Well, the story now is that Blackberry is following Dell’s example and going private. Certainly there are simple financial reasons for that, but I also have to wonder whether some of the same “SOX-think” I talked about with Dell be operating here too. If there’s a turnaround in play for Blackberry it’s going to be a long process, one that’s not going to benefit from having executives pilloried on an earnings call every quarter along the way. Then there’s the issue of corporate raiders who’d try to grab the company (and, of course, still might).
The question is whether there’s a strategy for Blackberry that’s as clean as that for Dell, and I think that the answer is “Possibly”. You have to make some assumptions, but here’s an angle that might be followed.
Start with the big assumption, which is that their version 10 OS is a good one.
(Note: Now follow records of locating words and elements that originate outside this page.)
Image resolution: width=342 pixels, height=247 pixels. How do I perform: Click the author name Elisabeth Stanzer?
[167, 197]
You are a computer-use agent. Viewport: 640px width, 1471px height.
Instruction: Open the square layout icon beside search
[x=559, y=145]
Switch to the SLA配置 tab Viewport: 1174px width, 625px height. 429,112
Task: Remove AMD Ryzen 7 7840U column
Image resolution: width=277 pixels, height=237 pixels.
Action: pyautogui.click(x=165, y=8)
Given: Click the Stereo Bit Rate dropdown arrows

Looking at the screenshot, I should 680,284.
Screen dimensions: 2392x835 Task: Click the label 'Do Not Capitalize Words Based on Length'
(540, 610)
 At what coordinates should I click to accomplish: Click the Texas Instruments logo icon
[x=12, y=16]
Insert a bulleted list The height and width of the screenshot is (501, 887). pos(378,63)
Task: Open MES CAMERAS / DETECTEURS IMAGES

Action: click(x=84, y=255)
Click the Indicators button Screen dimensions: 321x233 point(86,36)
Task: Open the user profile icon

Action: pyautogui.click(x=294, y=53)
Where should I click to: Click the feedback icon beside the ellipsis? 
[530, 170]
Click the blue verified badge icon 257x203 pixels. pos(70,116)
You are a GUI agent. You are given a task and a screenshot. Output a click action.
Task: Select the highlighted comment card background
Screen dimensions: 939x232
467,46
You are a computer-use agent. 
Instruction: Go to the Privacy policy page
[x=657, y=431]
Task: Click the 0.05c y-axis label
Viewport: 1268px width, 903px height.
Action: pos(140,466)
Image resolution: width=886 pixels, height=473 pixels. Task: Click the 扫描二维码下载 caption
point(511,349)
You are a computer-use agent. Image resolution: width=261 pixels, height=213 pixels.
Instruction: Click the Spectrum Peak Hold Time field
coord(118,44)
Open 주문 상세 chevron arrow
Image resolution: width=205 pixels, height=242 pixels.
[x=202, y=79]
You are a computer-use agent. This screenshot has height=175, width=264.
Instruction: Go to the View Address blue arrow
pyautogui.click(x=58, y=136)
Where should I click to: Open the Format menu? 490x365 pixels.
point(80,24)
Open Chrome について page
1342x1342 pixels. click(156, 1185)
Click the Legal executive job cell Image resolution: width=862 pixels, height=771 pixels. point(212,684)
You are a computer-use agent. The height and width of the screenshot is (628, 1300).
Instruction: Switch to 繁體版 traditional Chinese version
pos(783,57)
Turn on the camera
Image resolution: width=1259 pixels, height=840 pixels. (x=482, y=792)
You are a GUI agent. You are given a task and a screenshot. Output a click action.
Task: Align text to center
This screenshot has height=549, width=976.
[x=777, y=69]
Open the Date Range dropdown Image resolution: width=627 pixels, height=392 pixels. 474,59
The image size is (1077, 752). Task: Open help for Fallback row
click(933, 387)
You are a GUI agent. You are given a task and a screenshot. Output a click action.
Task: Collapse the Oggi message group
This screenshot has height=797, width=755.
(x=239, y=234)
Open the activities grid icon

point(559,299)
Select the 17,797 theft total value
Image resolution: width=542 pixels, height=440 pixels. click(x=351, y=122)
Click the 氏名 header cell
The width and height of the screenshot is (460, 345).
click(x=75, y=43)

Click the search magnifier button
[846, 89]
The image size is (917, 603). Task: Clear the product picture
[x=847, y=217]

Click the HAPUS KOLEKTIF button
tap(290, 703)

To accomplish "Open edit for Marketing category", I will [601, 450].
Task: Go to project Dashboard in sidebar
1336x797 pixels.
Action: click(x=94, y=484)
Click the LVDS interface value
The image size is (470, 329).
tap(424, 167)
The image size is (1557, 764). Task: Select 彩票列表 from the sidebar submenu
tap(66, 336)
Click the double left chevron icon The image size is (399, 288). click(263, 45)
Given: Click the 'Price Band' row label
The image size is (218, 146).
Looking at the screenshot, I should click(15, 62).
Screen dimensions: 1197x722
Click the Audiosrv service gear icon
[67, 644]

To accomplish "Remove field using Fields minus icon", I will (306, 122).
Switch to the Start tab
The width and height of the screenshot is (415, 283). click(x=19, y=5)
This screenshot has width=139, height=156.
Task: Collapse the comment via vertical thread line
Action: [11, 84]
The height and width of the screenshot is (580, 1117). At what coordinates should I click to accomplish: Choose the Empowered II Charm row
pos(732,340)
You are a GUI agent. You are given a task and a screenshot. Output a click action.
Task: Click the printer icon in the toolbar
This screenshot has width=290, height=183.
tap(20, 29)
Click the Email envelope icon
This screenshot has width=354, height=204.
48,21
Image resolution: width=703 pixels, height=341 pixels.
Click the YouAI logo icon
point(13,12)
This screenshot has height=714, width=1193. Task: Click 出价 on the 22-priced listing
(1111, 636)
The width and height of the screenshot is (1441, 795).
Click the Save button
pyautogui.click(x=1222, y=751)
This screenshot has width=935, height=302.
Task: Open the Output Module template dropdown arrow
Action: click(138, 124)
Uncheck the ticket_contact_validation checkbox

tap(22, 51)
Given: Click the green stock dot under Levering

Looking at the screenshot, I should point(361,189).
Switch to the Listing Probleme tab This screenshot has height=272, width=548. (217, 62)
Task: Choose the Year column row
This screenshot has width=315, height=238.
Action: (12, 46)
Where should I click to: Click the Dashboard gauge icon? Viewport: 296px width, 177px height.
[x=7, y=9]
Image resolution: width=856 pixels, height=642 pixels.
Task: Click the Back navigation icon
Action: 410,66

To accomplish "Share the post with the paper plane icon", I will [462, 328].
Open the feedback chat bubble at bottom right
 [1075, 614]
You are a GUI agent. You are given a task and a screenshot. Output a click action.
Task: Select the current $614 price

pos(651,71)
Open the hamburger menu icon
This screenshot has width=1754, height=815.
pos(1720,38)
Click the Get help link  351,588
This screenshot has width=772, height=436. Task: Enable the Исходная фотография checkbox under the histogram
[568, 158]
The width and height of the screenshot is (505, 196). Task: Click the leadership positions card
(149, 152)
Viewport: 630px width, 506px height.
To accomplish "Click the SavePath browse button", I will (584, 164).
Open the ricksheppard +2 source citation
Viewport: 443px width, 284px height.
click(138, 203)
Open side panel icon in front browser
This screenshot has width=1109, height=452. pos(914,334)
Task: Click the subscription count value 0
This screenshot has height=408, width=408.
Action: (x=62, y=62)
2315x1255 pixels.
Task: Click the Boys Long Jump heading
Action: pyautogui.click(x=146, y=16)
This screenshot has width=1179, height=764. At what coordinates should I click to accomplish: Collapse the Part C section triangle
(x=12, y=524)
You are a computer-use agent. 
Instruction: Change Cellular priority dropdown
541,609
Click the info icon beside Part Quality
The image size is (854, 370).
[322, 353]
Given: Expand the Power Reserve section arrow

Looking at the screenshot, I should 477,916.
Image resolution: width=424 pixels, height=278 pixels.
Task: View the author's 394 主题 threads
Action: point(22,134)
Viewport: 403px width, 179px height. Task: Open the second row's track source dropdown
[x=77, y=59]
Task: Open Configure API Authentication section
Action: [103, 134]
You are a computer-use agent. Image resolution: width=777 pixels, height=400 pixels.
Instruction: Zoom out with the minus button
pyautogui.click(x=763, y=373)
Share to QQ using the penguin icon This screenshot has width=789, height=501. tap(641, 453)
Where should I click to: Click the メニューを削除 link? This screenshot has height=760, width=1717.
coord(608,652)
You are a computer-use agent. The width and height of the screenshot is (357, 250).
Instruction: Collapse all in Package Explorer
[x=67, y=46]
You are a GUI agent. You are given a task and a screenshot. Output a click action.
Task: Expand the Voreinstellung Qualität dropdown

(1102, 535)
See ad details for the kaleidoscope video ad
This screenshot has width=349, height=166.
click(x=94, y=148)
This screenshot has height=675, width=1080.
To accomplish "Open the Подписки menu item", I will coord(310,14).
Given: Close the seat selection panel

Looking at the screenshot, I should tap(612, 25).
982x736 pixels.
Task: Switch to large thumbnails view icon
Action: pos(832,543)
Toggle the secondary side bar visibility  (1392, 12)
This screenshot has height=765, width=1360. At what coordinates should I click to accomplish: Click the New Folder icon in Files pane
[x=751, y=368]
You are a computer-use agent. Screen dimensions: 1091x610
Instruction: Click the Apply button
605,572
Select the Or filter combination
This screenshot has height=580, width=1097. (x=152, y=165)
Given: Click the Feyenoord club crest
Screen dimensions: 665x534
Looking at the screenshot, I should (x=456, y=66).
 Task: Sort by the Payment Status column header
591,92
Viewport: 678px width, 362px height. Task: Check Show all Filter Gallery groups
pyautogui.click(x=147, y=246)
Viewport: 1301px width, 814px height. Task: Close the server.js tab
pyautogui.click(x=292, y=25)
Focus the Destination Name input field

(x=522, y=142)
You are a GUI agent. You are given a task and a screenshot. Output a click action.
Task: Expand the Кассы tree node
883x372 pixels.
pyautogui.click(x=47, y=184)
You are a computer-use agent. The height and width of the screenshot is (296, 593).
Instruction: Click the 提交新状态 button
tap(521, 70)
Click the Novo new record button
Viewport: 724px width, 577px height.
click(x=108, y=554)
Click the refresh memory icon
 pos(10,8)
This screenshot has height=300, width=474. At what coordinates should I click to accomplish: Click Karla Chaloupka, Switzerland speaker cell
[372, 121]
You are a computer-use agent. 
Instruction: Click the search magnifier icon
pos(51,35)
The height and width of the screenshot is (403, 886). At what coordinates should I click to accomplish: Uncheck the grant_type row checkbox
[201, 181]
A number of experts tell me that it is in fact elegant and in some ways superior to both iOS and Android, so I think we can at least say that Blackberry has something it can start with.
The next assumption is that Blackberry has to be thinking along the same lines that a Microsoft executive noted recently, which is that the company has to create a kind of cloud symbiosis. In Microsoft’s case the goal would be to make a set of cloud services an augmenting point for both the Windows desktop/laptop platform of old and the maybe-emerging appliances. Blackberry has always had a mail/message service that was credibly a cloud service so this isn’t too much of a stretch either.
Given these two assumptions, I’d suggest that what Blackberry has to do is to morph its current OS into an expanded model in two parallel dimensions. First, it needs to frame up a microkernel of the current OS, a minimal element that can run on anything and call on “BBcloud” services for functionality. In effect, it’s Firefox OS. But second and unlike Firefox OS, Blackberry has to make it possible to pull more than microkernel functionality into devices that have the capability, either permanently to create something like a traditional phone or tablet or as needed. That means that the appliance becomes an extension of the cloud and not just a portal onto it. Software features migrate between device and cloud.
The third point is that BBcloud services then have to be expanded considerably. What Blackberry needs is the ability to make BBcloud into an ecosystem, something that lets developers build mobile and cloud applications not based on “compatible” code but on the same code. Everything, from apps that are currently nailed to the appliance to stuff that’s not yet written, is designed to be run in BBcloud and hosted wherever convenient. I’d suggest that Blackberry even provide a mechanism (via a “shell”) to run this stuff on a standard PC.
You probably see where I’m heading with this. Blackberry has a framework that looks like an extensible mobile environment, one that lets applications and resources spread out from the device into either local user compute resources or into the cloud. It’s bold enough and powerful enough conceptually to give the company a shot.
The risk, you’ll say, is that whatever Blackberry can do here the other players like Microsoft, Apple, and Google can do as well, and likely better. Yes, but they have two disadvantages versus Blackberry, two related ones in fact. The first is that this sort of ecosystem would likely be seen by all the competition as enormously risky to their current business model. The second is that this risk would be smashed in their face like a pie every quarter, because the competitors are still public companies.
Whether Blackberry (or Dell) sees things this way, it seems pretty clear that “going private” might actually be the way that we get innovation back into our industry. We have VCs who want to fund social burgers that can be put up for next to nothing, run against a small chance of a buyout, and if they win they pay big. It’s like the lottery. We don’t have the kind of financing that builds fundamental tech revolutions out there in VC-land because they see the process as being too lengthy and risky. But if private equity steps in to take a company like Blackberry private, we could have what’s essentially a giant startup with branding, funding, installed base, and all kinds of other neat stuff.
You also have to wonder whether this sort of thing, promising as it may sound, could actually work. Many revolutionary approaches have proven to be ineffective, after all. Australia, who took the bold step of creating a kind of national broadband project with its NBN initiative, is now facing major scaling back, cost issues, and a complete route of the NBN board. It may be that Telstra (the national carrier who frankly should have been doing this all along) will end up effectively “being” NBN or at least running it.
What the NBN thing proves is that the big disadvantage of revolutionary business mechanisms like the go-private-and-scuttle-SOX approach is that nobody has done it at scale and nobody knows whether it will work financially, much less whether the now-private company can pull something together and make it work. The private cloak can hide revolutionary development from shareholders wanting instant gratification (like corporate raiders and hedge funds) but it’s not going to make that revolutionary development happen. Both Dell and Blackberry will have to get their internal R&D processes tuned to a whole new world, where strategy matters a lot, after having lived for decades in a world where it didn’t matter at all. But isn’t strategy how we got to where we are today?